_Supplied text_
-- Opening Marker --
When `enable_gcp_export=True` (the default), the package auto-creates a custom dashboard named **"Gemini Live API Metrics"** in your Google Cloud project.

### How to Find the Dashboard

1. Open [Google Cloud Console](https://console.cloud.google.com)
2. Select your project (the `project_id` you configured)
3. Navigate to **Monitoring** > **Dashboards** (left sidebar)
4. Look for **"Gemini Live API Metrics"** under **Custom Dashboards**
5. Or go directly: `https://console.cloud.google.com/monitoring/dashboards?project=YOUR_PROJECT_ID`

The dashboard name is configurable via `InstrumentationConfig(dashboard_name="...")`. Default: `"Gemini Live API Metrics"`.

### Dashboard Preview

**Scorecards** — Avg TTFB, Total Turns, Total Tokens, Interrupted Turns, Active Sessions, Avg Setup Latency:

![Dashboard Scorecards](docs/images/dashboard-scorecards.png)

**Time Series Charts** — TTFB Over Time, Tokens per Turn (Prompt vs Response), Tool Call Round-Trip Time, Audio Bytes (Sent/Received), Turn Duration Over Time, Tool Calls by Type:

![Dashboard Charts](docs/images/dashboard-charts.png)

### Dashboard Widgets

| Widget | Type | Data |
|---|---|---|
| Avg TTFB | Scorecard | Time to first byte (500ms yellow, 1000ms red thresholds) |
| Total Turns | Scorecard | Completed conversation turns |
| Total Tokens | Scorecard | Prompt + response tokens |
| Interrupted Turns | Scorecard | Turns interrupted by user |
| Active Sessions | Scorecard | Currently active Gemini sessions |
| Avg Setup Latency | Scorecard | WebSocket connect to setup_complete |
| TTFB Over Time | Line chart | Per-session TTFB trend |
| Tokens per Turn | Stacked bar | Prompt vs response tokens |
| Tool Call Round-Trip | Line chart | Per-tool-name round-trip time |
| Audio Bytes | Stacked area | Sent vs received audio data |
| Turn Duration | Line chart | Per-session turn duration |
| Tool Calls by Type | Stacked bar | Per-tool-name call count |

**Filter:** Use the `$session_id` dropdown at the top to filter all widgets by a specific Gemini session.
-- Closing Marker --
_Collected data entries_
-- Opening Marker --
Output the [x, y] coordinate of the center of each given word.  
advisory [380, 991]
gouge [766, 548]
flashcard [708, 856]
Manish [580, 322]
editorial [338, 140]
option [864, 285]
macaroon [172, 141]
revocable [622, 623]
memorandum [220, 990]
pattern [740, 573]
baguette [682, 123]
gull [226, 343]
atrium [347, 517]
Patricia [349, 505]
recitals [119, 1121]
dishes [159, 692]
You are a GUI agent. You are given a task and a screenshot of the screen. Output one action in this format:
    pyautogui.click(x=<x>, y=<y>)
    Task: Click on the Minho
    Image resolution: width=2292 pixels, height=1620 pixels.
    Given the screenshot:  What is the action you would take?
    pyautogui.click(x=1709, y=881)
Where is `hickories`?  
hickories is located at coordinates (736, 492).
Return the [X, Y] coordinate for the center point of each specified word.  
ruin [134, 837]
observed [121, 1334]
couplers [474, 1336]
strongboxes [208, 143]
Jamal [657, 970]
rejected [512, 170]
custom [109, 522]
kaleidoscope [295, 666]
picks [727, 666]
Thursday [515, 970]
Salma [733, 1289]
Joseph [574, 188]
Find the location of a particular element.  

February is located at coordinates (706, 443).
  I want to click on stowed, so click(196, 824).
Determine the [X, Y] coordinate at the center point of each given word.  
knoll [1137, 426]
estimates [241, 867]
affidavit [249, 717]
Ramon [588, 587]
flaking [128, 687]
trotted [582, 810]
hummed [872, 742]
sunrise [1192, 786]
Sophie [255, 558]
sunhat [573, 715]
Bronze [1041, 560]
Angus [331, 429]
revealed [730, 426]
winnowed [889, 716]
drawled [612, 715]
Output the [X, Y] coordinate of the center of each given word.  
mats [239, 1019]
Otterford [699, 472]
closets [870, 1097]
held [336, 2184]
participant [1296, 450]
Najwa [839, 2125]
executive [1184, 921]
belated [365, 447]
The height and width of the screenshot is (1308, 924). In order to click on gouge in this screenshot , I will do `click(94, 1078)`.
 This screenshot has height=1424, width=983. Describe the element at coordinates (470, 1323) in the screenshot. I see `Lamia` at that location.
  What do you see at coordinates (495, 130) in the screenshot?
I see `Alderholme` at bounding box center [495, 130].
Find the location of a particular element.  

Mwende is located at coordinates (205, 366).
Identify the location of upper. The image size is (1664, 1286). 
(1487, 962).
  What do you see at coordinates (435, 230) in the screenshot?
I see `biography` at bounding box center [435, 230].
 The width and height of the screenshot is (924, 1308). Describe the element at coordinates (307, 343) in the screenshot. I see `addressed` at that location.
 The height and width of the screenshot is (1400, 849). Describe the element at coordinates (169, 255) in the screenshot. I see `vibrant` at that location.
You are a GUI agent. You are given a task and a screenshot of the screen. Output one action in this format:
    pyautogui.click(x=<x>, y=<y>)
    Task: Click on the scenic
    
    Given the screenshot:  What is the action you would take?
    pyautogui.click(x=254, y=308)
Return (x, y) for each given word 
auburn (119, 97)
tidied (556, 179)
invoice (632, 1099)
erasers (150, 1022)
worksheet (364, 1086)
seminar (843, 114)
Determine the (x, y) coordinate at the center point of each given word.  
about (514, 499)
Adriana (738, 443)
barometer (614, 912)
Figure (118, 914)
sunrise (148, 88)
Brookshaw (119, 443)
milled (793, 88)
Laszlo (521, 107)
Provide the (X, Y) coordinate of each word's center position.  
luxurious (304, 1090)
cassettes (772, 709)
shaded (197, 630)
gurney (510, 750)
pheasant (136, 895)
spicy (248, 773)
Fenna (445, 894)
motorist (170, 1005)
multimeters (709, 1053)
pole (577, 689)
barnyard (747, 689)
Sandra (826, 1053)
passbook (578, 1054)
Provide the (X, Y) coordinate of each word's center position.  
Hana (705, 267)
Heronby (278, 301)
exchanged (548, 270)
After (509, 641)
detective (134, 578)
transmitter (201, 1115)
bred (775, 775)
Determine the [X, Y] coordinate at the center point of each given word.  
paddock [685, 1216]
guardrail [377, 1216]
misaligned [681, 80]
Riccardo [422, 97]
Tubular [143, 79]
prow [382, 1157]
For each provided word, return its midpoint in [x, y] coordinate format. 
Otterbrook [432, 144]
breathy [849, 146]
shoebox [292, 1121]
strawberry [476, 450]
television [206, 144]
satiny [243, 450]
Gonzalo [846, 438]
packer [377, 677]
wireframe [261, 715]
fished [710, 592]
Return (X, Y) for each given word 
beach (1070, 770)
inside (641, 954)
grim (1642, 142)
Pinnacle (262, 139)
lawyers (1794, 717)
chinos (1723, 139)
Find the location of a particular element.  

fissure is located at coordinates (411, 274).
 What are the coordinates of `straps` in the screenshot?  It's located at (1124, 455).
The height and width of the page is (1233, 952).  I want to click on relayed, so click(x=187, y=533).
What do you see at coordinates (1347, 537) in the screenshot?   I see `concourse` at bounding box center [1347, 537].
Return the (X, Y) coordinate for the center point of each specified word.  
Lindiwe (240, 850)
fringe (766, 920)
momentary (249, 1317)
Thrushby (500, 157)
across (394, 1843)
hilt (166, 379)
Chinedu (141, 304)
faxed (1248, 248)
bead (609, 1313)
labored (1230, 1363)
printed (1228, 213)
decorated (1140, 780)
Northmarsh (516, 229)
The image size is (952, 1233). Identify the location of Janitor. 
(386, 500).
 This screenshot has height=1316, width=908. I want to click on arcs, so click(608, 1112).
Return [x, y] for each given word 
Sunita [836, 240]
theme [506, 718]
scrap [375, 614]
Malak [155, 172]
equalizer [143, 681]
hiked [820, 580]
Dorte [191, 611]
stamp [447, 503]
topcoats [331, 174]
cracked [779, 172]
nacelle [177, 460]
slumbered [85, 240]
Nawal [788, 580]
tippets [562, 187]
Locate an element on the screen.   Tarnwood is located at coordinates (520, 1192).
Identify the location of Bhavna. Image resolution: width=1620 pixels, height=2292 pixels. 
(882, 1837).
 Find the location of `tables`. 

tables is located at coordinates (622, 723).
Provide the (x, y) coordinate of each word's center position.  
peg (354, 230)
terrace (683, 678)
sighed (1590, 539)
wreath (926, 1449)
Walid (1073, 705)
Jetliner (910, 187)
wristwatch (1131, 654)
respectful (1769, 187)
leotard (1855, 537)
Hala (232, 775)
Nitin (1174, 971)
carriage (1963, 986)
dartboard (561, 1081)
-- Closing Marker --
_Check your understanding_
(a) In the dashboard documentation, what thresholds are given for the Avg TTFB widget?
(b) Print the dashboard documentation from "### How to Find" up to and including "to **Monitoring** > **Dashboards** (left sidebar)".
The listing above is separate material and has no connection to the dashboard documentation.

_Responses by item number_
(a) 500ms for yellow and 1000ms for red.

(b)
### How to Find the Dashboard

1. Open [Google Cloud Console](https://console.cloud.google.com)
2. Select your project (the `project_id` you configured)
3. Navigate to **Monitoring** > **Dashboards** (left sidebar)